Information:

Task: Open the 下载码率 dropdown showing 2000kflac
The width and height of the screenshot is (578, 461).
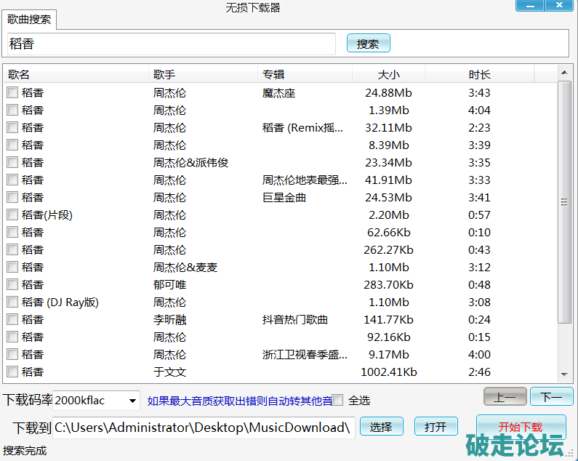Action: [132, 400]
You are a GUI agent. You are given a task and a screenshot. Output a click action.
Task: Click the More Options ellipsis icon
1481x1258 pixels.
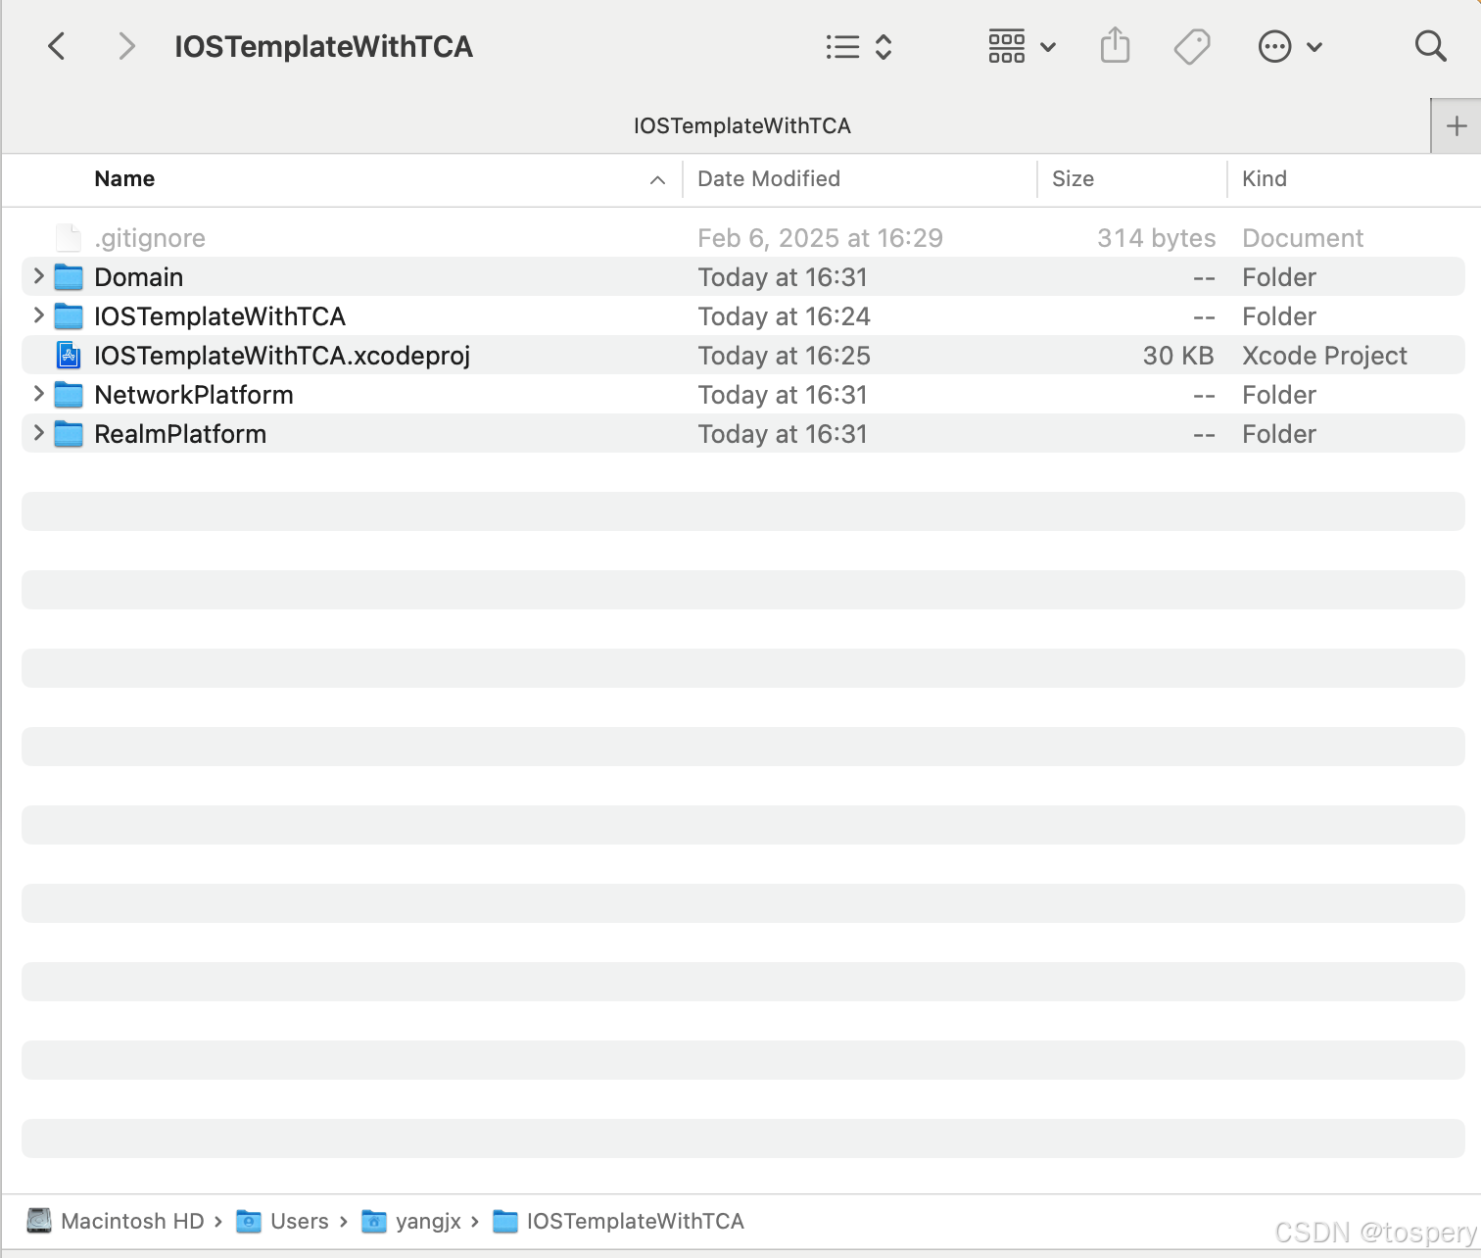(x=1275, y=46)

...

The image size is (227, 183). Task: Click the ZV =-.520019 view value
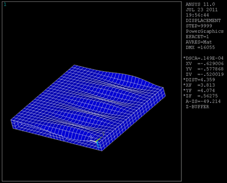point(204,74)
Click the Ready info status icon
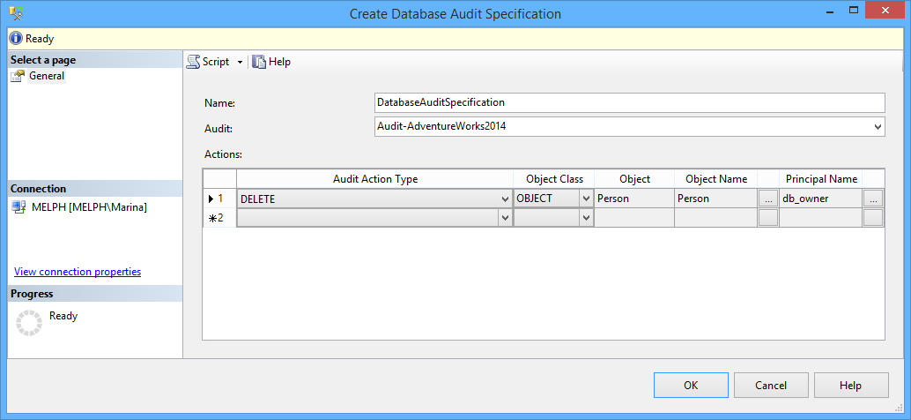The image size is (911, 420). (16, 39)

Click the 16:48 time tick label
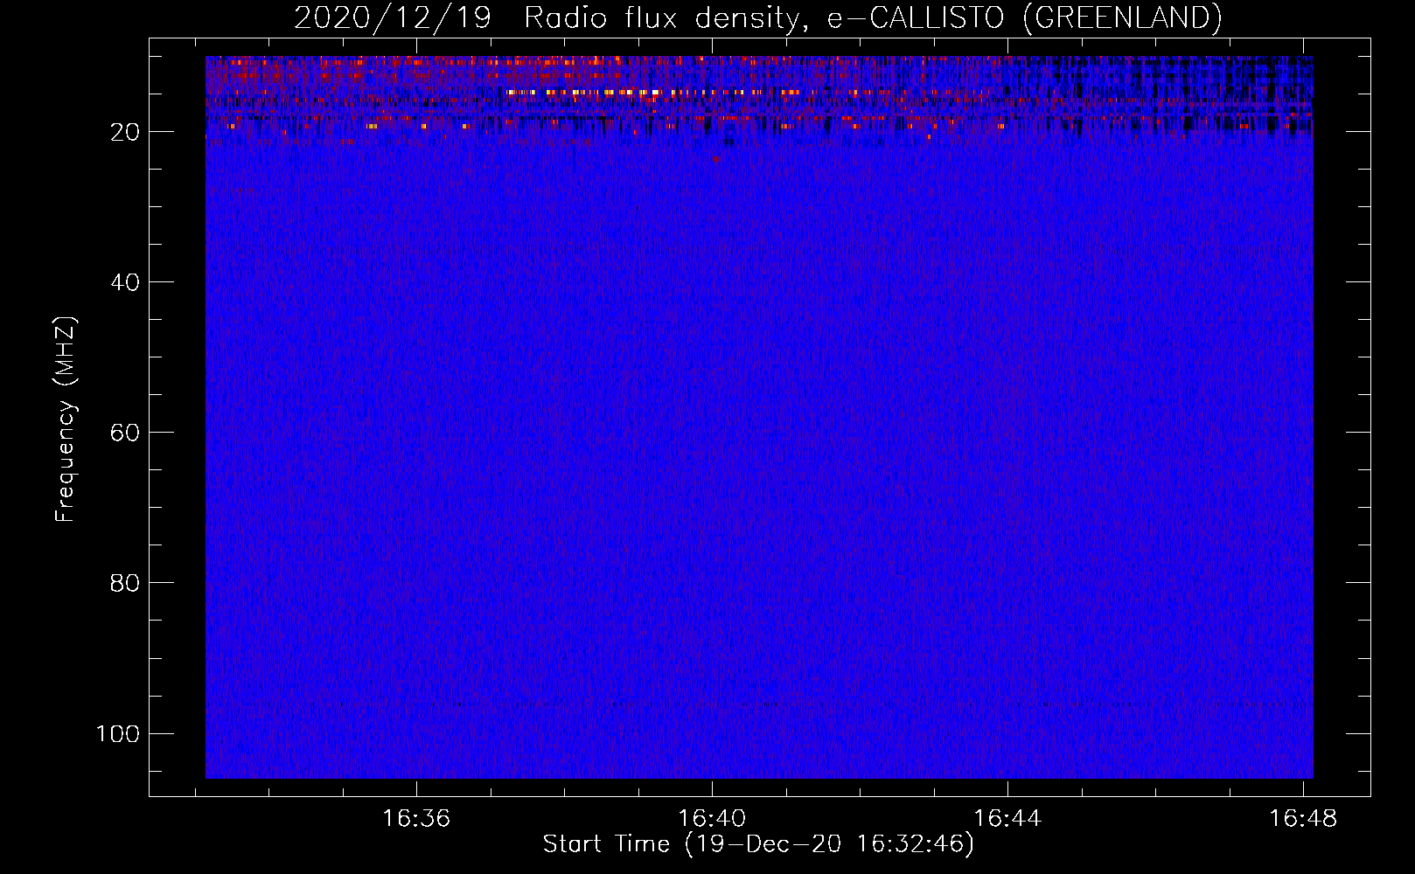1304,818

---

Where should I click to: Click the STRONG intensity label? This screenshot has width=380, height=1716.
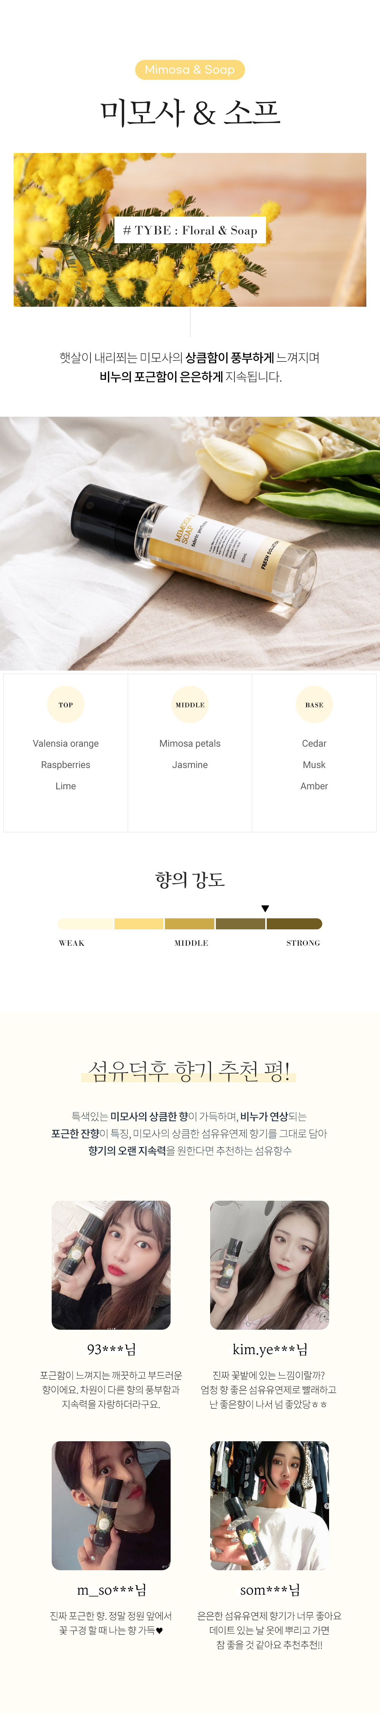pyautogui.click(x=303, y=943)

Work order: Your copy should hold only the lines above from the one containing "Task: Open the" through the one containing "Task: Click the More Options ellipsis icon", exactly as written and free of pictures.

Solved exercise:
Task: Open the 下载码率 dropdown showing 2000kflac
The width and height of the screenshot is (578, 461).
Action: [132, 400]
You are a GUI agent. You are given a task and a screenshot. Output a click action.
Task: Click the More Options ellipsis icon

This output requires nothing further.